Тимофей стоял понуря голову и слушал; жалкое, болезненное лицо его сохраняло выражение, как будто к нему в ухо нечаянно залетел комар и он внимательно прислушивался к его жужжанью.
- Да, взял, так отдавай! А то что ж хорошего: взял - не отдаешь! Ничего хорошего нет. Мы сами крупой-то скучаем, самим надобно, - подхватил Морей, переходя так же неожиданно на снисходительный тон.
- Пойдем, батя, пойдем! - сказал мальчик, цепляясь за рукав отца и притягивая его к дому.
- Пойдем? Нет, стой, погоди! скажи прежде, когда крупу отдашь? Стой! когда крупу? - воскликнул Морей и снова, как помешанный, замахал кулаками, затопал ногами и так сильно затряс головой, что желтые его волосы совершенно закрыли ему лицо.
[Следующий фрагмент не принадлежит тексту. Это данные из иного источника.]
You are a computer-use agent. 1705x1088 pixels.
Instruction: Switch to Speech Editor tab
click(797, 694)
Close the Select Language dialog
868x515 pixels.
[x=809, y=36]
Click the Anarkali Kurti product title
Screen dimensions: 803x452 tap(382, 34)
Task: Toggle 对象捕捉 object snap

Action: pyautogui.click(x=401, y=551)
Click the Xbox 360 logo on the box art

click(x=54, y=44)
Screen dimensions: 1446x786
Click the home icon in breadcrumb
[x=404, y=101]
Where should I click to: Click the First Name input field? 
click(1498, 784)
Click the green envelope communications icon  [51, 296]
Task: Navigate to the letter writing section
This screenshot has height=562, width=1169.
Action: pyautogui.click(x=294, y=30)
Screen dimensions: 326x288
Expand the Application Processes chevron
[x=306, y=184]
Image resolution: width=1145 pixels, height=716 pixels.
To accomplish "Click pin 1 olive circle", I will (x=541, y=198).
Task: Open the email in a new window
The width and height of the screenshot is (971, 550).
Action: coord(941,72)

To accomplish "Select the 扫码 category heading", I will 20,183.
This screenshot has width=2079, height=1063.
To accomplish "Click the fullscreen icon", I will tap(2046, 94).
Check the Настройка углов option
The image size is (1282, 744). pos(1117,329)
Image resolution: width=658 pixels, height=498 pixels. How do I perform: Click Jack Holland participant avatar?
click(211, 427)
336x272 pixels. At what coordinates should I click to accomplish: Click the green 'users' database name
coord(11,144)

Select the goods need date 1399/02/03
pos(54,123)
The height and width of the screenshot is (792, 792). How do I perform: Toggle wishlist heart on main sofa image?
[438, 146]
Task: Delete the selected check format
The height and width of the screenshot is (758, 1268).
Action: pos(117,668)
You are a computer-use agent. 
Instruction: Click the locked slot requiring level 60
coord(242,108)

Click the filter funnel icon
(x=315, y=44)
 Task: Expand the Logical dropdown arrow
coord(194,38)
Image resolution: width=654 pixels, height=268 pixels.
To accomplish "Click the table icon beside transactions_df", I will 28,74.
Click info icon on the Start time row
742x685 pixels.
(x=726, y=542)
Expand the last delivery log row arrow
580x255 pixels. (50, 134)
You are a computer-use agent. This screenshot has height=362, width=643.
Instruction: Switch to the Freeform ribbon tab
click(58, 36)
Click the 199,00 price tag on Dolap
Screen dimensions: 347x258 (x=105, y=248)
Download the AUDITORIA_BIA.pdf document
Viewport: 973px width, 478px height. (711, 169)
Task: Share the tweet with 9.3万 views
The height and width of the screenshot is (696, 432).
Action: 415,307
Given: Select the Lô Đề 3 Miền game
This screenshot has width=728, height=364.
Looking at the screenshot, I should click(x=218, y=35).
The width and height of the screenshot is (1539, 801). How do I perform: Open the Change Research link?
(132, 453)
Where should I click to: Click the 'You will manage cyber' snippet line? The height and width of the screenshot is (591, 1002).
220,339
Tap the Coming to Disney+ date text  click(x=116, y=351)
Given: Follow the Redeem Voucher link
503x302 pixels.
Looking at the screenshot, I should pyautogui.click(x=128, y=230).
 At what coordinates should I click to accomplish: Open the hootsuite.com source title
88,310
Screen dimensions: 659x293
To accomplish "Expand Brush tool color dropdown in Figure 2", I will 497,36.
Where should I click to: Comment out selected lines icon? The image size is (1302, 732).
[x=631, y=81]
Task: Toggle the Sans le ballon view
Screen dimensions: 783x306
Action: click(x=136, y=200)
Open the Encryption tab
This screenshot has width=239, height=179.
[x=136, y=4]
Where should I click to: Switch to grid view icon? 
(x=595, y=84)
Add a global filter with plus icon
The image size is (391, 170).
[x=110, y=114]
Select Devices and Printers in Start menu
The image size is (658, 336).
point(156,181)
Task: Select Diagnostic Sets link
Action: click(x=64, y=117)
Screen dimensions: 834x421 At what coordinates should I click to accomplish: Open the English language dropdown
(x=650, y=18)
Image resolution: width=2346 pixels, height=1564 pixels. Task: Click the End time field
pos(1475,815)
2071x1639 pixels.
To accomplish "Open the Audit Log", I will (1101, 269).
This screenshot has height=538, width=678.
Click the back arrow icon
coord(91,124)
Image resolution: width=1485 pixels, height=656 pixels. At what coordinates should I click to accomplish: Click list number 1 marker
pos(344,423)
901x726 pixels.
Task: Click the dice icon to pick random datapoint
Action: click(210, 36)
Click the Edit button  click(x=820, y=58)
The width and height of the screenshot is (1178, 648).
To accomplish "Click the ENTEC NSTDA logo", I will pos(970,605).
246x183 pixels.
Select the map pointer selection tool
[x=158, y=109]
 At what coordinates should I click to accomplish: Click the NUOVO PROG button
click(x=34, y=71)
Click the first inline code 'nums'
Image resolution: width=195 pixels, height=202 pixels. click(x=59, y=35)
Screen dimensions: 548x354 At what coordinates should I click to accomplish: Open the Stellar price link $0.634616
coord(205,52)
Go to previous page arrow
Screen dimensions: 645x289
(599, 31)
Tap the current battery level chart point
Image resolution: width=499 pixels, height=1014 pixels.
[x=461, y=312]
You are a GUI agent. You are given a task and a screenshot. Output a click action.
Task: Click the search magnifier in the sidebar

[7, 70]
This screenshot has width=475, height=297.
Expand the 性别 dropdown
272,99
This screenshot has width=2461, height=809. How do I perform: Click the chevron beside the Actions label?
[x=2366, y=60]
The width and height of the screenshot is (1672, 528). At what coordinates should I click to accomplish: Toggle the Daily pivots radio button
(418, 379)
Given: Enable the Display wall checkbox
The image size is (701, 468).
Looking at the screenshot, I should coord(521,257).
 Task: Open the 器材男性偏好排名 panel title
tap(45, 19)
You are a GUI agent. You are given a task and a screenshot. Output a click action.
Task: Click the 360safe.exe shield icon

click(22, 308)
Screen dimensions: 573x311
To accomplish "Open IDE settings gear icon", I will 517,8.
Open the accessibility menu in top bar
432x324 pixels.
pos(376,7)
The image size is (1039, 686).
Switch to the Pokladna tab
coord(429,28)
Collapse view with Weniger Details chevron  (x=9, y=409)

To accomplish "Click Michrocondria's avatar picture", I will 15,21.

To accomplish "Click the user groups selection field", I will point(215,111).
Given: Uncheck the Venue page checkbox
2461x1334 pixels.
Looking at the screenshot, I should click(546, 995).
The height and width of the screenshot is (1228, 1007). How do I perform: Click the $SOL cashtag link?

Этим бы, без сомнения, не кончилось объяснение, если б Морей не был вдруг развлечен суматохою, поднявшеюся на противоположном конце улицы. Причиной суматохи был, казалось, староста, который говорил о чем-то с одушевлением. Гнев
Морея как рукой сняло; он выпрямился, откинул волосы, устремил глаза в ту сторону, где был староста, и забыл, повидимому, о должнике. Тимофей воспользовался случаем и торопливо заковылял к дому. Почти против ворот своих он встретился со старостой.
- Ступай, шевелись, метлу бери - на барский двор… баб гони со скребками… ребят посылай… дорожки в саду прочищать… двор мести! - произнес староста, спешно бросая слова направо и налево, - гони, посылай скорей… Господа послезавтра едут. Скорей все на красный двор - живо! пошевеливайся!
Но скорость и быстрота движений не даны были, как уже известно, в удел
Лапше. Пока доплелся он до ворот, староста успел уже достигнуть конца деревни, бросая попрежнему направо и налево:
- Метлу бери… гони ребят… баб высылай… скреби… на красный двор… господа едут…
Спустя, однакож, минут десять на улице снова показался Тимофей, и появление его совершилось чуть ли еще не торжественнее, чем в первые два раза; впереди скакал пучеглазый Костюшка с дудкою в зубах; за ним бежали два маленькие брата; за ними бодро выступали Катерина, ее дочь и Петя со скребками на плечах. Позади всех, припадая с ноги на ногу и покашливая, тащился Лапша, влача за собою тоненькую, жиденькую метлу, на которой, казалось, меньше еще было прутьев, чем волос на плешивой голове Карпа Ивановича.